Why did it take a NSW regulator to publicly confirm what Nine’s journalists, led by Nick McKenzie, had revealed about the profound failings of Crown, which operates casinos in Melbourne and Perth?

One part of the reason is to be found in the political donations of Crown. Since 2010, Crown has given the Victorian Labor Party more than $177,000 in contributions. It has given the Victorian Liberal Party nearly $274,000. It has paid the WA Labor Party nearly $290,000 and the WA Libs over $460,000, as well as over $60,000 to the WA Nationals.

The NSW Liberals, however, got just $25,000 and NSW Labor $43,000.

Not that prior to the NSW Independent Liquor and Gaming Authority being asked to investigate the revelations about Crown’s links to organised crime, money laundering and governance failures, the company had struggled in Sydney — it was the O’Farrell government that had waved through Crown’s unsolicited bid for a vast skyscraper casino just west of the harbour bridge.

The Victorian Commission for Gambling and Liquor Regulation had turned a blind eye to Crown until the sheer weight of egregious scandal forced Daniel Andrews into calling a review of Crown’s licence in December.

That review won’t report for months and is entirely superfluous. Patricia Bergin SC and her inquiry team in Sydney have done the bulk of the work: Crown is unfit to hold a casino licence in its current form and its CEO and a number of its directors need to go, pronto. Two directors left today.

Andrews is desperately trying to pretend the Bergin report doesn’t exist and wants to wait for his own “frank and fearless” review. The regulator has been anything but frank and fearless in recent years.
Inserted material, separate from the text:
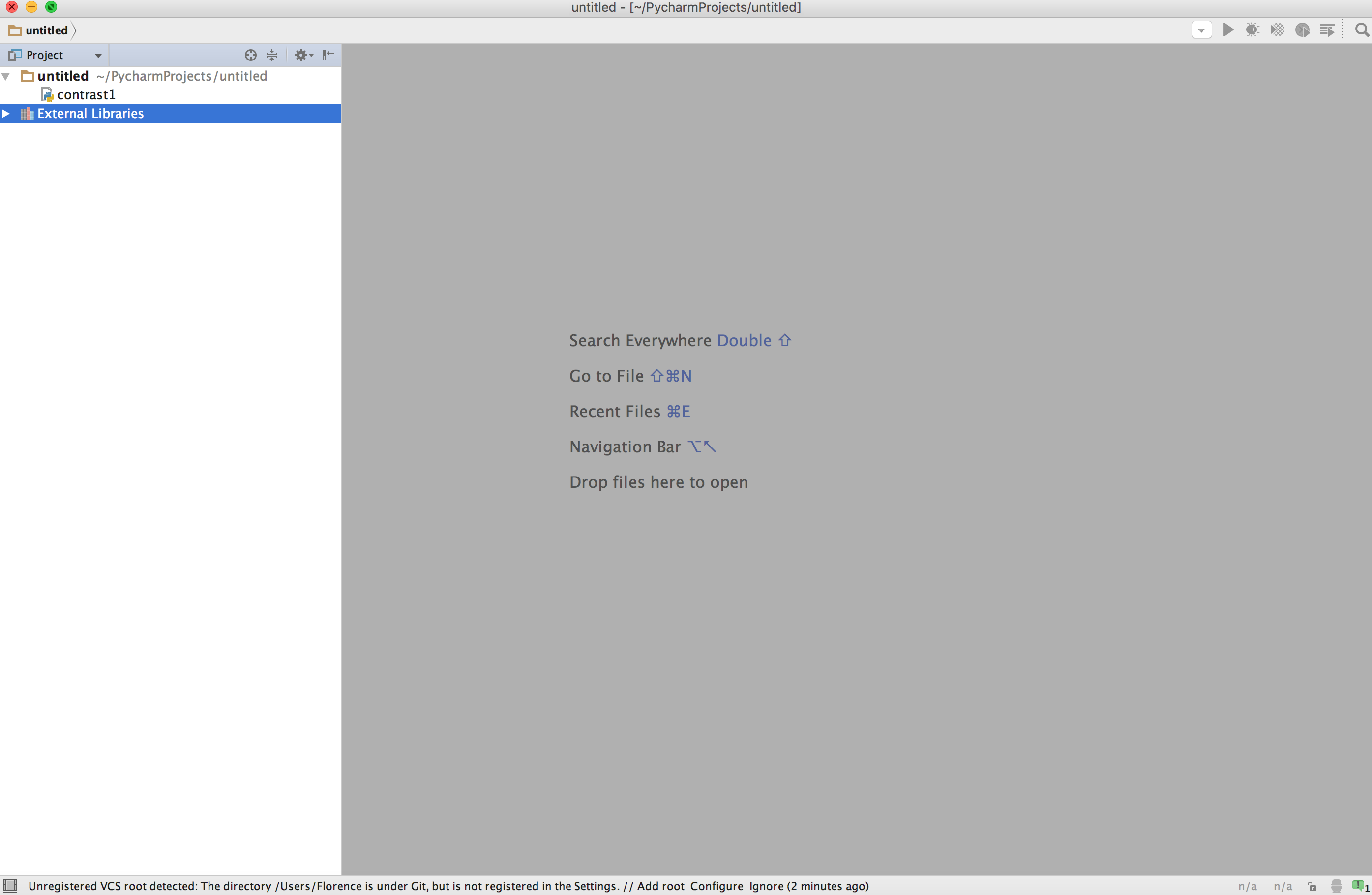Viewport: 1372px width, 895px height.
Task: Toggle read-only lock icon in status bar
Action: (x=1312, y=886)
The lesson of Crown is that it took high-quality journalism and an independent body with judicial-style powers to address the failures of politicians of all parties in three states (not to mention federal politicians, who have jointly secured $200,000 in donations from Crown since 2010).
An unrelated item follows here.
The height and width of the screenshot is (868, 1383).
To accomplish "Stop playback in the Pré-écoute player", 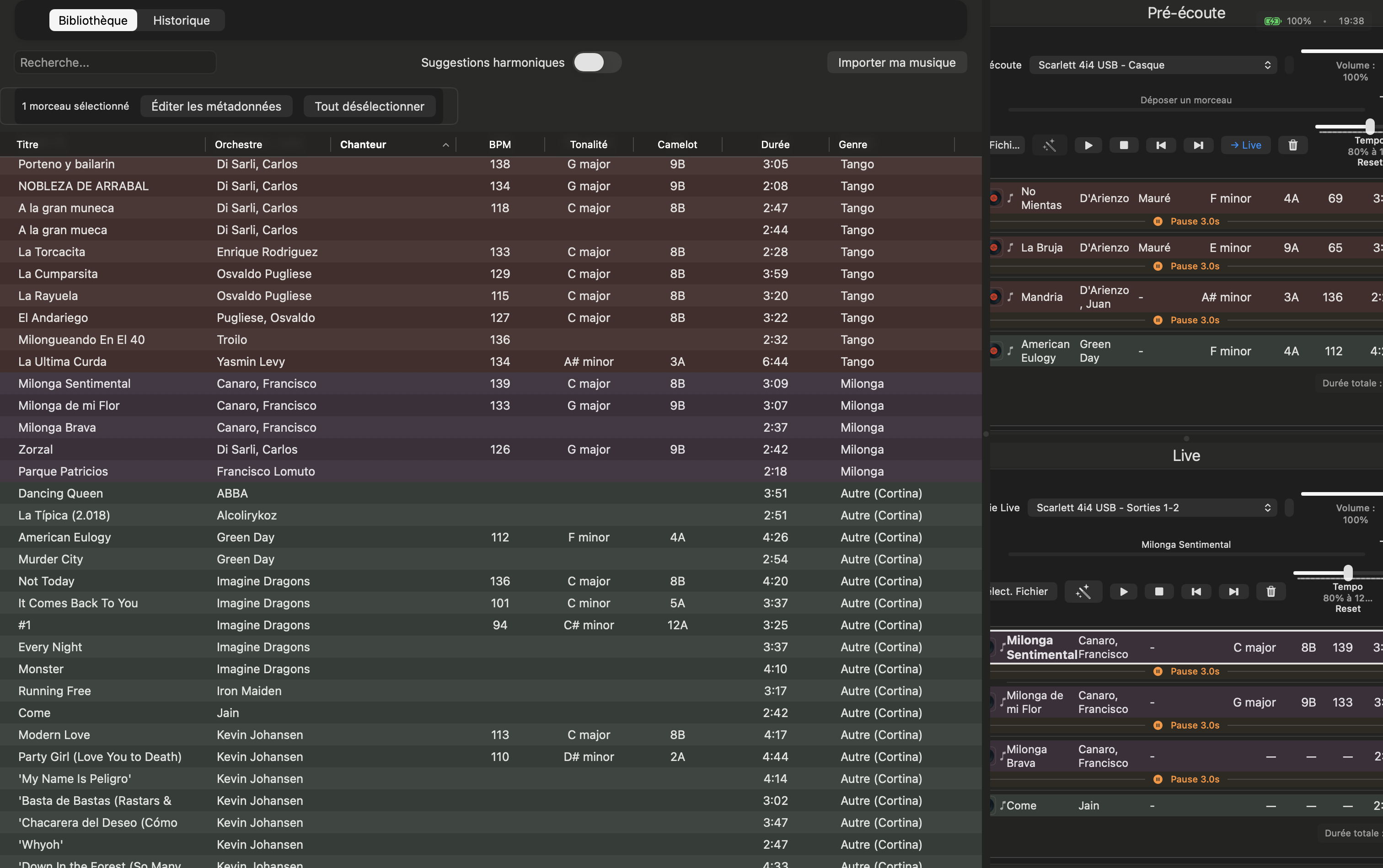I will [x=1124, y=145].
The politicians could not be relied on to protect the public interest because of their self-interest and Crown’s effective exploitation of the way power works in Australia. Give generous donations, employ former politicians and staffers and you can exercise a colossal influence over the way you are regulated.

Crown also cloaked itself in credibility. Its board is a list of political, bureaucratic and business luminaries. Helen Coonan, former communications minister — and about the only board member to emerge from Bergin’s report with her reputation in any way enhanced — was on the board for a decade before becoming chair last year. Longtime senior bureaucrat Jane “kids overboard” Halton was on there. Former chief medical officer John Horvath. Ad and media doyen Harold Mitchell. Ex-AFL CEO Andrew Demetriou.

It’s a glorified line-up for a casino and hotel company. Directors provided not just whatever political and business connections they brought with them but credibility and seriousness, designed to improve the image of Crown. Instead, the opposite happened. The sleaze and scandal of Crown engulfed them and dragged them down, leaving many of their reputations in tatters along with Bergin’s instruction that they leave as quickly as possible.

Not quite the wealth and ascension into the senior echelons of Australian business and the global gaming industry that they had in mind.

There are other Crowns littering Australian business — corporations that exploit the systems of political power to advance their interests at the expense of the public interest. Some we know about. Westpac and the Commonwealth Bank were pinged for massive money laundering violations and the banking royal commission exposed their ruthless greed. Fossil fuel companies dictate the federal government’s climate policies via donations and the revolving door between their executive ranks and government.

But many others remain unrevealed. Perhaps not as egregious as Crown or Westpac, but nonetheless exploiting how power works in Australia to get their way, with nothing to fear but media coverage and — if one exists — an independent regulator minded to do its job properly.